More than 400 European asset owners and private equity firms converged on Geneva this week for Invest Europe’s annual Investors’ Forum.
This year’s gathering comes on the back of the hottest fundraising and dealmaking environment on record. Though the mood on the ground remained largely optimistic, that sentiment was tempered with caution as investors brace for soaring inflation, rising interest rates and uncertainty from the war in Ukraine.
It is perhaps unsurprising then that – as one delegate told Private Equity International on the event’s sidelines – investors on a panel closed to media struggled to answer the billion-dollar question: ‘Where does the industry go from here?’
Here are three key takeaways from the event:
The Ukraine crisis may have significant implications for the industry’s approach to environmental, social and governance issues.
“There’s going to be a rethinking of priorities amongst LPs and GPs,” the head of European PE at a global investment firm told PEI, noting that concerns over Europe’s safety could make investors more amenable to industries that were previously deemed taboo from an ESG perspective, such as defence and non-renewable energy.
Balancing ESG considerations with the need to maintain European sovereignty may prove a challenge for investors; one outcome from this event might be a regulatory softening around decarbonisation timelines.
Women need to be seen and heard
At the first in-person iteration of the forum since 2019, diversity was front of mind for many attendees.
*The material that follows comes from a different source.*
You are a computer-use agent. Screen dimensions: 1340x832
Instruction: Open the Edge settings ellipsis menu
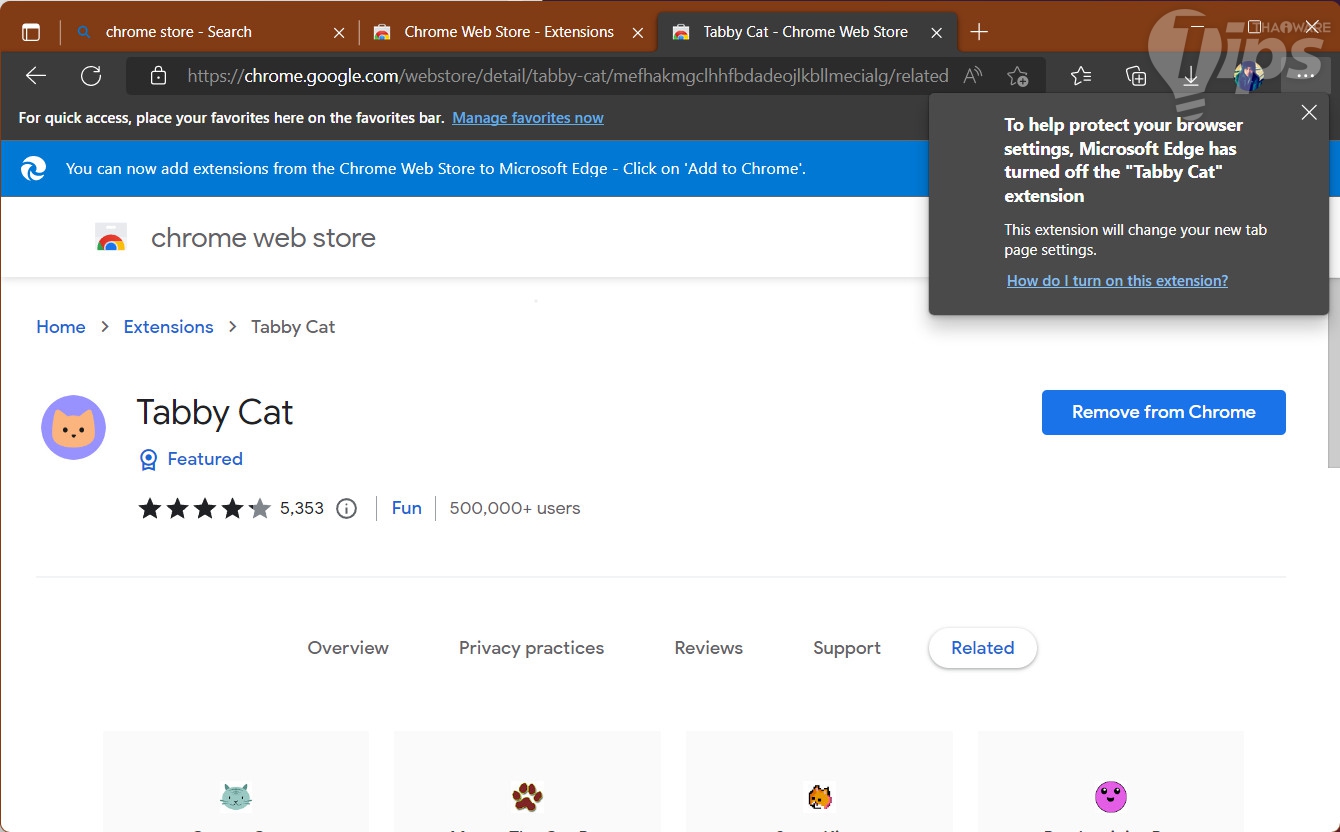[1304, 76]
Speaking to PEI, Claire Roborel de Climens, global head of private and alternative investments at BNP Paribas Wealth Management, estimated that women accounted for one-third of delegates this year.
“It’s not bad – it’s more and more,” she said. “But it’s not 50 percent.”
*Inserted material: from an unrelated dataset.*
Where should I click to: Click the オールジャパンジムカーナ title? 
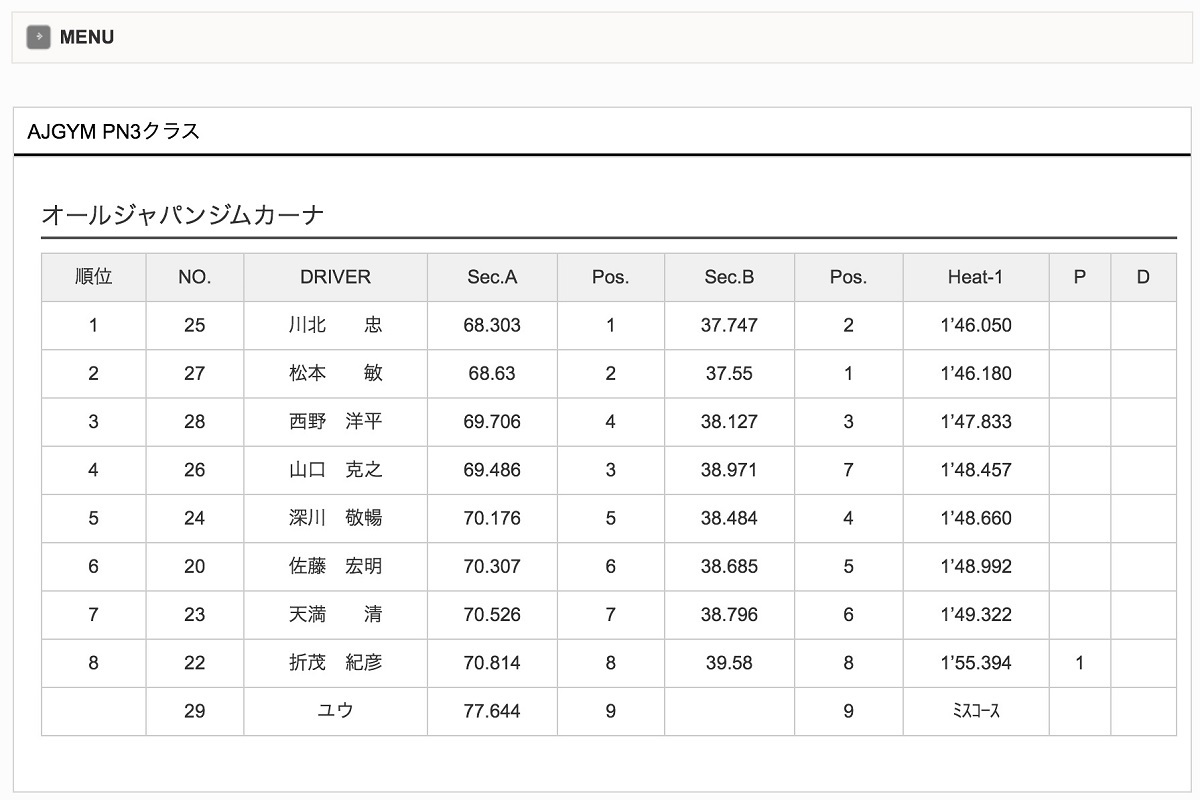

The issue of diversity now plays a major role in private equity hiring and staff retention, Natalia Ilmark, senior investment manager at Skandia Mutual Life Insurance, noted. “The challenge that some people find is that it’s difficult to find experienced women, but you have to look a bit wider – you have to look at different types of experiences.”
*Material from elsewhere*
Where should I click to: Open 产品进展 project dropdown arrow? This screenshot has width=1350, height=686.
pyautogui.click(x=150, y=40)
Diversity – or a lack thereof – could make or break a GP relationship. “I would deselect teams that are not diverse,” Ilmark added. “Diverse teams perform better – there is plenty of data that show this.”
As private equity attempts to seduce a broader swathe of investors, education will be the most important consideration for individual investors hoping to participate.
“You really need to make sure that investors understand the asset class and how long you have to stay in the game,” Sofie Kulp-Tåg, senior investment manager at Skandia, told PEI. “The main consideration is the reputation problems if there are too many unsophisticated investors investing, and if they are not able to fund capital calls.”
Education is crucial as, for many investors, private equity processes are completely new to them, added Adam Harrison, chief commercial officer at investment platform Titanbay, noting that there’s previously been no need to make the industry easy for individual investors to access.